With the aptly named Tooth and Nail, Dormant Ordeal offer the exact opposite: an absolutely relentless, inescapable barrage of blackened death metal. This isn’t a jaunt through an inviting aural panorama; you’re cowering in your bunker as everything around you is obliterated. Each time you try to move from cover, another wave of ruthless artillery blasts sends you back to shelter. Tooth and Nail isn’t a wondrous adventure, it’s an oppressive onslaught. So why, then, do I enjoy this album so damn much?

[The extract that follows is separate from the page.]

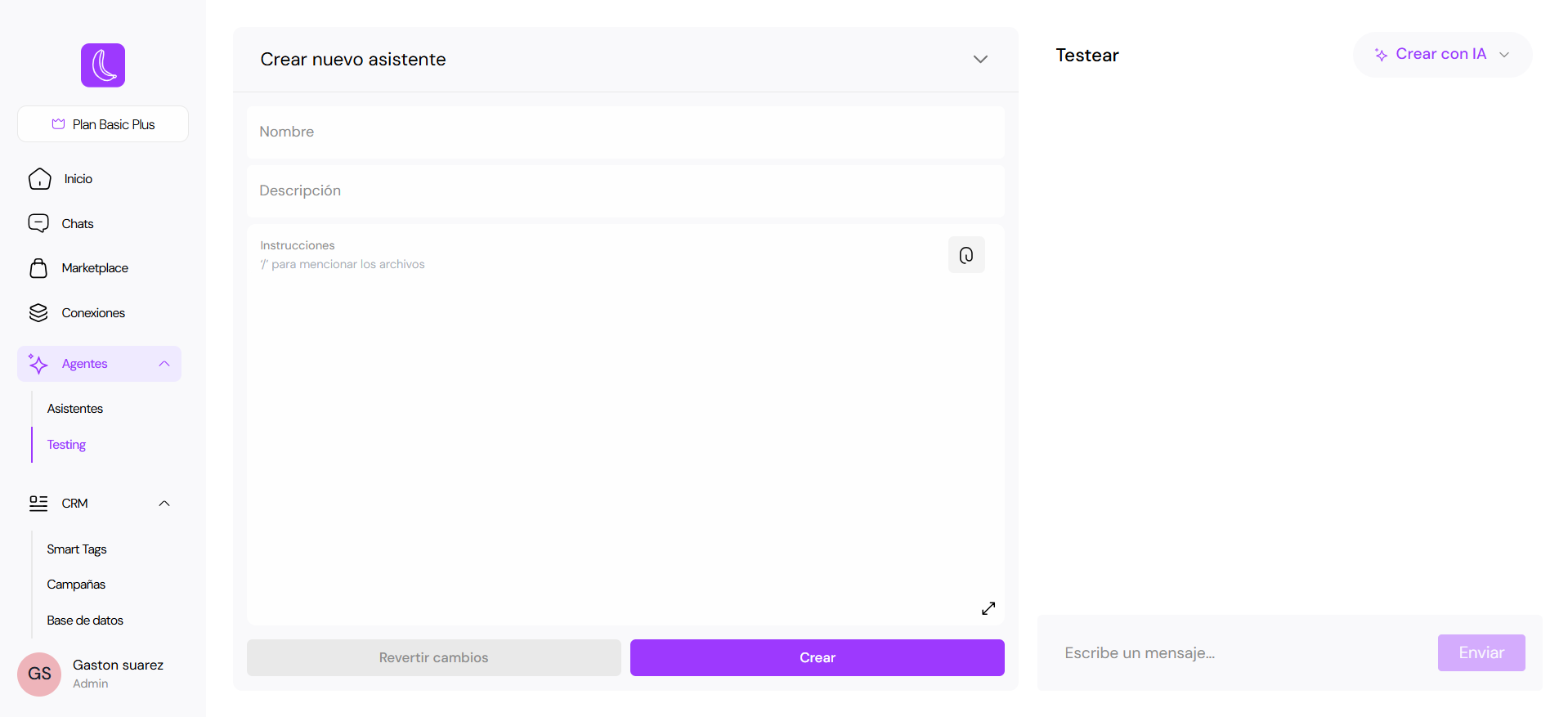The width and height of the screenshot is (1568, 717).
Task: Click the Plan Basic Plus button
Action: pyautogui.click(x=103, y=124)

Dormant Ordeal have wrought a distinguishable brand of death metal that draws from several styles and fully adopts none. Their riffs have technical flair but eschew the fretboard heroics typical of tech death; dissonance is wielded with a light touch, accenting but not defining the band’s sound; and melody is a commodity to be rationed for the moments that require it. The music is pummeling, not unlike Decapitated, and a blackened edge cuts through all of Tooth and Nail, bringing aspects of Mgła and even middle-era Behemoth to mind—clearly, Dormant Ordeal fit well in the Polish extreme-metal scene. What separates Tooth and Nail is how punishingly visceral it is. 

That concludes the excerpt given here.